Nichol and Peters were forced to make statements against the war on television. Members of British Special Air Service Bravo Two Zero were captured while providing information about an Iraqi supply line of Scud missiles to coalition forces. Only one, Chris Ryan, evaded capture while the group's other surviving members were violently tortured. Flight surgeon (later General) Rhonda Cornum was sexually assaulted by one of her captors after the Black Hawk helicopter in which she was riding was shot down while searching for a downed F-16 pilot.

===Operation Southern Watch===

Since the war, the US has had a continued presence of 5,000 troops stationed in Saudi Arabia – a figure that rose to 10,000 during the 2003 conflict in Iraq. Operation Southern Watch enforced the no-fly zones over southern Iraq set up after 1991; oil exports through the Persian Gulf's shipping lanes were protected by the Bahrain-based US Fifth Fleet.

Since Saudi Arabia houses Mecca and Medina, Islam's holiest sites, many Muslims were upset at the permanent military presence. The continued presence of U.S. troops in Saudi Arabia after the war was one of the stated motivations behind the 11 September terrorist attacks, the Khobar Towers bombing, and the date chosen for the 1998 US embassy bombings (7 August), which was eight years to the day that US troops were sent to Saudi Arabia. Osama bin Laden interpreted the Islamic prophet Muhammad as banning the "permanent presence of infidels in Arabia". In 1996, bin Laden issued a fatwa, calling for US troops to leave Saudi Arabia. In a December 1999 interview with Rahimullah Yusufzai, bin Laden said he felt that Americans were "too near to Mecca" and considered this a provocation to the entire Islamic world.

===Sanctions===

On 6 August 1990, after Iraq's invasion of Kuwait, the UN Security Council adopted Resolution 661 which imposed economic sanctions on Iraq, providing for a full trade embargo, excluding medical supplies, food and other items of humanitarian necessity, these to be determined by the council's sanctions committee. From 1991 until 2003, the effects of government policy and sanctions regime led to hyperinflation, widespread poverty and malnutrition.

Problem requirements →
In the text above, which UN Security Council resolution imposed economic sanctions on Iraq?

(Stored items from a collection)
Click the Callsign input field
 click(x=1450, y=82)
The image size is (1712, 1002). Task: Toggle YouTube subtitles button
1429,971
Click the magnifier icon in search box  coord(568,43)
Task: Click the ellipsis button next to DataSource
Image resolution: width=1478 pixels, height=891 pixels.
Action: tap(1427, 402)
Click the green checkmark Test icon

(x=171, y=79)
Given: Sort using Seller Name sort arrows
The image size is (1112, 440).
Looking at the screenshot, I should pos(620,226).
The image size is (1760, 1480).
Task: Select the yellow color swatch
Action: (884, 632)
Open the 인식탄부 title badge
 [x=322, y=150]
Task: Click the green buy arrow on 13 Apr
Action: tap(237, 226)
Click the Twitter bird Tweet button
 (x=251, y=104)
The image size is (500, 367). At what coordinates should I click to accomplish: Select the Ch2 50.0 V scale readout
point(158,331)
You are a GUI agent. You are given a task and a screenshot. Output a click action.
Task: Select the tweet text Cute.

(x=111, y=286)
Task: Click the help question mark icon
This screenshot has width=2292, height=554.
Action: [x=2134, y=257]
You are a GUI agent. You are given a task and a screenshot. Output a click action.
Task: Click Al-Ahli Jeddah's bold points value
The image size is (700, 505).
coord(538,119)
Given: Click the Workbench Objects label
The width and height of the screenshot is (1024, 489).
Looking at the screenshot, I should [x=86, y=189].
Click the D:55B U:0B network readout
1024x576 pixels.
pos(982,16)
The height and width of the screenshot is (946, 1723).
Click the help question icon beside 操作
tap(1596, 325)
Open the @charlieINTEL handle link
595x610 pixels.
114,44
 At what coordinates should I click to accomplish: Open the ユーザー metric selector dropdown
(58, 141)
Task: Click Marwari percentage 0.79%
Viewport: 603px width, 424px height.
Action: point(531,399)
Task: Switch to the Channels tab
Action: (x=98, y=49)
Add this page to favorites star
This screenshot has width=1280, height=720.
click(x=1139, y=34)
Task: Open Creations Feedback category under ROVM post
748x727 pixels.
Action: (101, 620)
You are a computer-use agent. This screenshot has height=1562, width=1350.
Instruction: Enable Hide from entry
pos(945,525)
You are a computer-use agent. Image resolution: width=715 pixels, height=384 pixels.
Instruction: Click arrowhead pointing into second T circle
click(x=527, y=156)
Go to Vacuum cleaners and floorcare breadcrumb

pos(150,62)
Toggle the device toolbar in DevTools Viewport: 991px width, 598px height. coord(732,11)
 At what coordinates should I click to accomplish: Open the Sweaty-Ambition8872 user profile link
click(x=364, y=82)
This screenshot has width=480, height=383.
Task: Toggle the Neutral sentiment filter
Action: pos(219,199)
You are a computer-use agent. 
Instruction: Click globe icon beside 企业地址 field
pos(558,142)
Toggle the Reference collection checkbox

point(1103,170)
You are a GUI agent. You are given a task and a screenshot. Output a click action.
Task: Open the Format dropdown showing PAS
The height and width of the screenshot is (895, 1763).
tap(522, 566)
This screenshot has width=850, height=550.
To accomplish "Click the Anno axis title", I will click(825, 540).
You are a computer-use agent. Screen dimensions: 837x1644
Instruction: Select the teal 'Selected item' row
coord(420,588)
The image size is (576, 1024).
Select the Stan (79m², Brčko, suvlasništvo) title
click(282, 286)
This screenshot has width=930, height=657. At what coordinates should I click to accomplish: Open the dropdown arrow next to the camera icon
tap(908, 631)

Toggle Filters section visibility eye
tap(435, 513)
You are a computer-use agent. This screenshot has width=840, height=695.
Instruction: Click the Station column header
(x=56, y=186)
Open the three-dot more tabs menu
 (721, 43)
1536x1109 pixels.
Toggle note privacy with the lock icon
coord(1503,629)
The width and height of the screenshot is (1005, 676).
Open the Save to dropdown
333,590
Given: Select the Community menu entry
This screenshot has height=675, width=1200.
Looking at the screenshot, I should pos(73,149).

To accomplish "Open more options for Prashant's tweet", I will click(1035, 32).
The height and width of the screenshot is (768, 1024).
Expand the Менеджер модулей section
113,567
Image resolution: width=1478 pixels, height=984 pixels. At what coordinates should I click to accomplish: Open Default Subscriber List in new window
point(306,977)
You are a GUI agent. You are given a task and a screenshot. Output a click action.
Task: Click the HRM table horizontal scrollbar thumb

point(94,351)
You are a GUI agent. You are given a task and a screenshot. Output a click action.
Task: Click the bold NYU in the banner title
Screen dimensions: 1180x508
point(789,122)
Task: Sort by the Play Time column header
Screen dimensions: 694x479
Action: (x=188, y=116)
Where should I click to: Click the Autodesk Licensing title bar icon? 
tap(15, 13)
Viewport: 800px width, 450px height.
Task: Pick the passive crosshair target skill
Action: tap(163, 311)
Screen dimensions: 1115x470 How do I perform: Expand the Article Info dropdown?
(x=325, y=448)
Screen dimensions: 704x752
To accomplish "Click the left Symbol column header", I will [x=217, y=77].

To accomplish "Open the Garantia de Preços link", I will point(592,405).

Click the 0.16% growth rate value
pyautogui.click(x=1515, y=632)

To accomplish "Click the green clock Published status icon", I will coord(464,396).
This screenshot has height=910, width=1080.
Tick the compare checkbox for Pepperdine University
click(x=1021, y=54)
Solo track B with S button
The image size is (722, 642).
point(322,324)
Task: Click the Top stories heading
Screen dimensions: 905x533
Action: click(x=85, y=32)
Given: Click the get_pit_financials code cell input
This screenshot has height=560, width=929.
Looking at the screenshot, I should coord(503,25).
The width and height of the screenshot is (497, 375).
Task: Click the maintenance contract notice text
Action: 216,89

Answer area →
Resolution 661, adopted on 6 August 1990.